■ Task statement
Return every line of the data below word for word, including the punctuation.

========================================

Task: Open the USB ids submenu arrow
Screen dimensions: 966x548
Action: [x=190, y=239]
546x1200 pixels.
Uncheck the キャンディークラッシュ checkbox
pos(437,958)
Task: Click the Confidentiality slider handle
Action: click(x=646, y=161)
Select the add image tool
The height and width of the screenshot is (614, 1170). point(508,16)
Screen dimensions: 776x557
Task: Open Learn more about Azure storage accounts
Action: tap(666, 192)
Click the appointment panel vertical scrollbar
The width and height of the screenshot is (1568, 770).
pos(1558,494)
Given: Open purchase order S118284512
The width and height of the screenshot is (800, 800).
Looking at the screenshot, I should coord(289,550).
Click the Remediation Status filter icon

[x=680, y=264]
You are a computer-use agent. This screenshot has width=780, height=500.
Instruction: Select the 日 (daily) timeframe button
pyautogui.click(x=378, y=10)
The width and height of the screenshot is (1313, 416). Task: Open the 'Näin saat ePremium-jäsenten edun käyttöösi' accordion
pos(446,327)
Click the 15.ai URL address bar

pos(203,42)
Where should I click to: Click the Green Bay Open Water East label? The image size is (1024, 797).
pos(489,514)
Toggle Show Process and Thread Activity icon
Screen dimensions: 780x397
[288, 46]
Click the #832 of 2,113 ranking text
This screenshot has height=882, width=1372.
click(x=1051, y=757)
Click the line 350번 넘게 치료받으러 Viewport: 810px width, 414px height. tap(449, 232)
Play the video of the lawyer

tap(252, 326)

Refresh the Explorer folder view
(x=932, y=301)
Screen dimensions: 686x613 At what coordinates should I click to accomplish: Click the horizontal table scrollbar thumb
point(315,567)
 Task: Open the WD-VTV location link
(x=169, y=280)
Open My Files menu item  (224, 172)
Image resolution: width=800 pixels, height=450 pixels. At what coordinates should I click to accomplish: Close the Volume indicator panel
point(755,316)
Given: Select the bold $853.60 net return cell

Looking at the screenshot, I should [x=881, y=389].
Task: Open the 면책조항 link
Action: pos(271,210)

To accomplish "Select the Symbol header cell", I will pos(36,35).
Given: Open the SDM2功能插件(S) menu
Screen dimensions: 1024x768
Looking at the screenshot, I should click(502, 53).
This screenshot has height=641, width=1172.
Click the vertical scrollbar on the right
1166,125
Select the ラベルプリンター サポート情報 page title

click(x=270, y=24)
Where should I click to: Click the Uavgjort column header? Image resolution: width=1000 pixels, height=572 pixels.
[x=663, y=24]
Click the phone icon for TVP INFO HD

========================================

■ Written response
Task: Open the USB ids submenu arrow
Screen dimensions: 966x548
Action: [x=190, y=239]
546x1200 pixels.
Uncheck the キャンディークラッシュ checkbox
pos(437,958)
Task: Click the Confidentiality slider handle
Action: click(x=646, y=161)
Select the add image tool
The height and width of the screenshot is (614, 1170). point(508,16)
Screen dimensions: 776x557
Task: Open Learn more about Azure storage accounts
Action: tap(666, 192)
Click the appointment panel vertical scrollbar
The width and height of the screenshot is (1568, 770).
pos(1558,494)
Given: Open purchase order S118284512
The width and height of the screenshot is (800, 800).
Looking at the screenshot, I should coord(289,550).
Click the Remediation Status filter icon

[x=680, y=264]
You are a computer-use agent. This screenshot has width=780, height=500.
Instruction: Select the 日 (daily) timeframe button
pyautogui.click(x=378, y=10)
The width and height of the screenshot is (1313, 416). Task: Open the 'Näin saat ePremium-jäsenten edun käyttöösi' accordion
pos(446,327)
Click the 15.ai URL address bar

pos(203,42)
Where should I click to: Click the Green Bay Open Water East label? The image size is (1024, 797).
pos(489,514)
Toggle Show Process and Thread Activity icon
Screen dimensions: 780x397
[288, 46]
Click the #832 of 2,113 ranking text
This screenshot has height=882, width=1372.
click(x=1051, y=757)
Click the line 350번 넘게 치료받으러 Viewport: 810px width, 414px height. tap(449, 232)
Play the video of the lawyer

tap(252, 326)

Refresh the Explorer folder view
(x=932, y=301)
Screen dimensions: 686x613 At what coordinates should I click to accomplish: Click the horizontal table scrollbar thumb
point(315,567)
 Task: Open the WD-VTV location link
(x=169, y=280)
Open My Files menu item  (224, 172)
Image resolution: width=800 pixels, height=450 pixels. At what coordinates should I click to accomplish: Close the Volume indicator panel
point(755,316)
Given: Select the bold $853.60 net return cell

Looking at the screenshot, I should [x=881, y=389].
Task: Open the 면책조항 link
Action: pos(271,210)

To accomplish "Select the Symbol header cell", I will pos(36,35).
Given: Open the SDM2功能插件(S) menu
Screen dimensions: 1024x768
Looking at the screenshot, I should click(502, 53).
This screenshot has height=641, width=1172.
Click the vertical scrollbar on the right
1166,125
Select the ラベルプリンター サポート情報 page title

click(x=270, y=24)
Where should I click to: Click the Uavgjort column header? Image resolution: width=1000 pixels, height=572 pixels.
[x=663, y=24]
Click the phone icon for TVP INFO HD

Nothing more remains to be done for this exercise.